課題研究とミニ四駆(後編)
ミニ四駆を題材に取り上げのには、ちゃんとした電気的な理由があった。
ミニ四駆の動力には、僕達が電気科で学んだ知識がギュッと詰め込まれているからだ。
まずはモーター。
モーターの出力を高めるには複数の方法がある。
①モーター内部の電線の抵抗率を下げる
②モーター内部の電線の巻き数を増やす
③モーター内部の磁界を強くする
プラス1で電源(電池)は、より電圧の高いモノを使用する。
この4つの要素を組み合わせ、既存のモーターの遥か先の出力を僕達は目指す事にしたのだ。
僕達が使用したマシーン(ミニ四駆)は
『アバンテX』
班のみんなでヤマダ電機に買いに行った。
電気工事を体験したり、スピーカーをゼロから作ってる班の友達には笑われたが、僕達は真剣そのものだった。
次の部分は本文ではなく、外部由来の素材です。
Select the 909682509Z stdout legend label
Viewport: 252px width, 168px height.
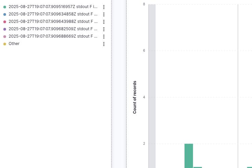(53, 29)
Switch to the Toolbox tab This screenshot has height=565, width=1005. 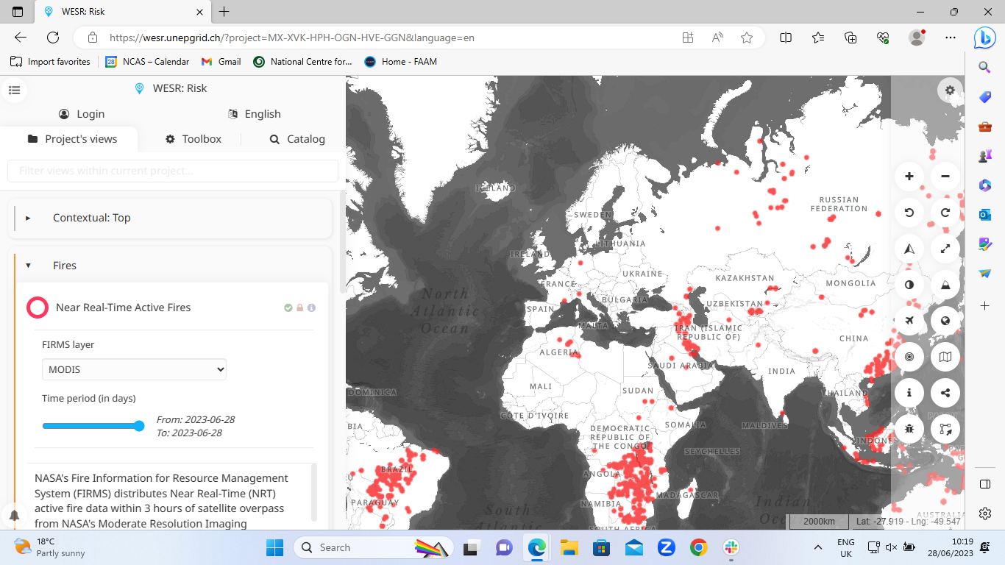tap(193, 139)
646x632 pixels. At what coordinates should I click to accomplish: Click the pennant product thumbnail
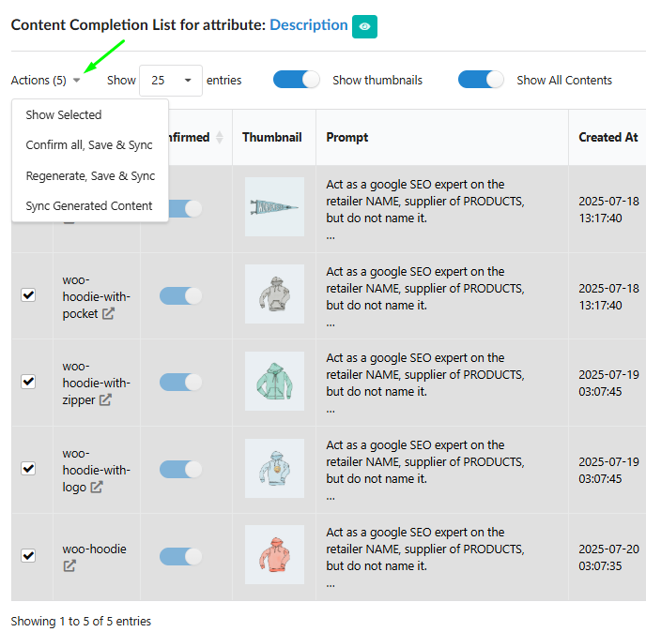point(274,206)
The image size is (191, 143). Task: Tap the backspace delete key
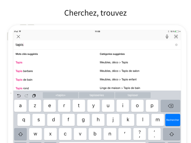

何の手も加えていない状態のアバンテXを試走させてみた。
…速い。普通に速い。
コレを俺たちは超えることが出来るのか?
そんな不安を抱えながら、僕達は太めのエナメル線と、ネオジム磁石を発注した。
商品が届くまではあっという間で、僕達は不安を抱えながら電線の巻き作業に入った。
この巻き作業が、モーター改良の最難関であった。
班員でローテーションを組み、エナメル線を巻く回数を決めるのだが、実際に作業に当たるのは1人なので、他の班員が普通に談笑をしてしまうのだ。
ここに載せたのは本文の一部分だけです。